Moralista – Ne stiamo parlando

Epistemologo – No, stiamo parlando della possibilità di definirla, è diverso. Ci siamo posti in un territorio “neutro” per un poco.

Moralista – Io posso darti esempi di felicità: quando ero bambino, giocavo in cortile in primavera, con gli altri bambini del vicinato. Mia mamma mi chiamava al tramonto, per la cena, ma io volevo restare ancora, volevo assaporare la giornata che finiva e fare progetti con i miei amici, e sentire la stanchezza che lottava con la voglia di correre, e ancora e ancora…Ecco, io ricordo la mia felicità. Ne ho un’immagine nitida. La risento dentro me come un colore…

Epistemologo – Questo è interessante: della felicità possiamo parlarne solo al passato. Lo aveva già annotato, quasi di sfuggita, T. Adorno: la felicità si declina sempre al passato, come un “essere stati felici”. C’è bisogno di un po’ di distanza per fare in modo che un’esperienza si solidifichi e sia possibile pensarla. Solo in questa dimensione essa è possibile per il pensiero. E’ possibile crearne un simulacro nella mente.

La felicità, quindi, non appartiene al presente. Nel presente può esserci il godimento, la speranza, la quiete, ma non la felicità. Il suo raggiungimento è un fatto di archeologia, ed è legato alla nostra capacità di ripegarci su ciò che non siamo più. Mi accorgo ora che la conclusione iniziale, ovvero: “la felicità non è un pensiero ma un visstuo” si è traformata nel suo opposto. La felicità è solo un pensiero, una meditazione da archeologi della memoria.

Moralista – E’ vero, è come se la sua ricerca fosse sempre all’indietro: è un lavoro da storici, non da geografi.

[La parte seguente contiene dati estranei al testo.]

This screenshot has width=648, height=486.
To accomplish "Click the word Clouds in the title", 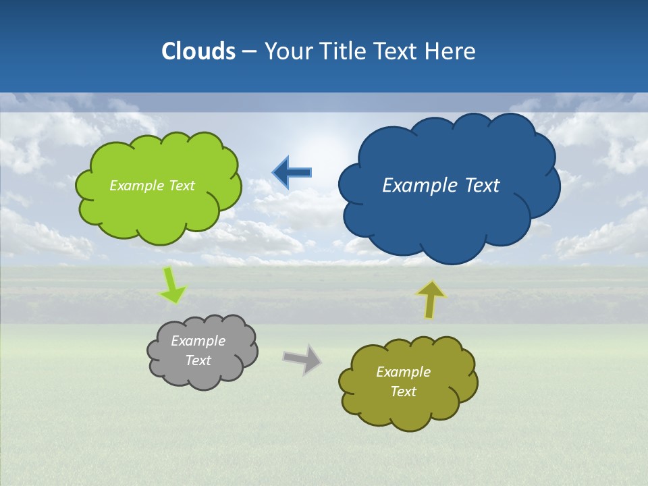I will (198, 51).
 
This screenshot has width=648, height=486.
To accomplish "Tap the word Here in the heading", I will (451, 51).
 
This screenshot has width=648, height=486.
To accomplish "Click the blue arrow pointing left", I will (292, 173).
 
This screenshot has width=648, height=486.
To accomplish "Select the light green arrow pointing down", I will (171, 286).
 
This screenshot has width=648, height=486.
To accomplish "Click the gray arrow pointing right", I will (302, 358).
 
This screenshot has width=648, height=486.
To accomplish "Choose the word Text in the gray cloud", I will (198, 360).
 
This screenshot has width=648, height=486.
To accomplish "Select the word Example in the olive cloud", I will (403, 372).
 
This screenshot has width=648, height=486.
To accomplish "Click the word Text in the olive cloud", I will (403, 392).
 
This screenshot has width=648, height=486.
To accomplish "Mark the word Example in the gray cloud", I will (198, 341).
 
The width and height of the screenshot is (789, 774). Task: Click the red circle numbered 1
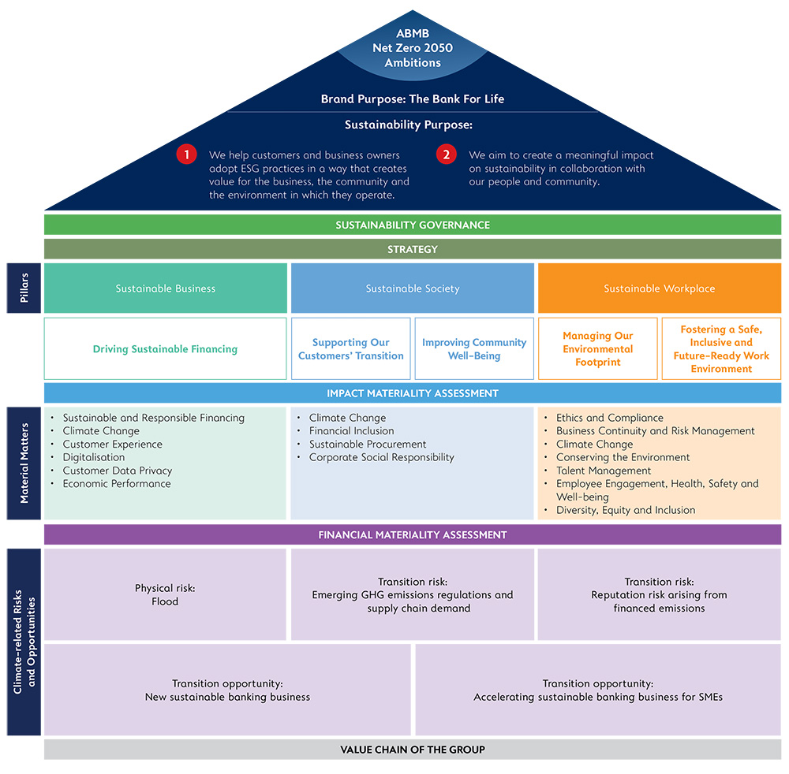186,154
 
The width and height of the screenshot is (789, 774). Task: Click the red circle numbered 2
447,154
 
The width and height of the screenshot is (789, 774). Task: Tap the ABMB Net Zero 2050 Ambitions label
413,48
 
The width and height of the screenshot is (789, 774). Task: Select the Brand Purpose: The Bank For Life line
413,99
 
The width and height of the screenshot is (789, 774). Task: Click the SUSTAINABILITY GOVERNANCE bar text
413,225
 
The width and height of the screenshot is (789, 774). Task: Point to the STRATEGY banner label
413,249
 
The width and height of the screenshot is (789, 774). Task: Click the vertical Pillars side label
24,288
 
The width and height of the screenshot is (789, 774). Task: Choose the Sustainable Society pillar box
413,288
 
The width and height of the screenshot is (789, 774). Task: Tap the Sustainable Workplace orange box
659,288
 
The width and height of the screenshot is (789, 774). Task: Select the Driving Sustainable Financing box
165,349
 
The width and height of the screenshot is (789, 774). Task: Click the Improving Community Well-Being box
474,349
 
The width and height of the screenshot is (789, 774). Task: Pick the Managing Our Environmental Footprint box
598,349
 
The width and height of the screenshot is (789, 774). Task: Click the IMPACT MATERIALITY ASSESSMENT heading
413,393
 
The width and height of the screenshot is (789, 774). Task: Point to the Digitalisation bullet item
94,457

Epistemologo – Qui entra in gioco un altro fattore importante che riguarda la nostra memoria. Noi non siamo in grado mai di riprodurre, se non in parte, i nostri “vissuti”. Ciò che riproduciamo è una loro versione ricostruita, come una anastilosi delle nostre esperienze.

Moralista – Anastilosi?

Epistemologo – Si, ovvero un processo di “ricostruzione” delle parti mancanti a partire dalle parti visibili. Un accomodamento, ecco. Una costruzione compatta che riemerge dalle rovine dei nostri ricordi. Ora, la domanda è: questa costruzione è falsa? Perché la ricostruzione non è mai arbitraria: segue le linee portanti della nostra “tonalità affettiva”, per dirla con Heidegger. È come un film restaurato a cui mancano dei fotogrammi. Il lavoro di restauro non restituisce l’originale, in senso letterale, ma coglie lo spirito della cosa in se stessa. Il senso di felicità o di infelicità è “il senso” di questi ricordi, veri o falsi che siano.

Moralista – Quindi la nostra storia è sottratta al vero e al falso? Ma che razza di conclusione. Ci sono i fatti, e i fatti restano al di là nelle nostre “tonalità affettive”. E’ di quello che parliamo, e su quello che ci basiamo per avere il senso delle cose. La capanna sull’albero, la ragazzina che amavo, le palle di neve nel prato davanti alla casa…Non li ho inventati. Ma tutto finisce. E oggi non c’è più prato. O meglio, non ci sono più io.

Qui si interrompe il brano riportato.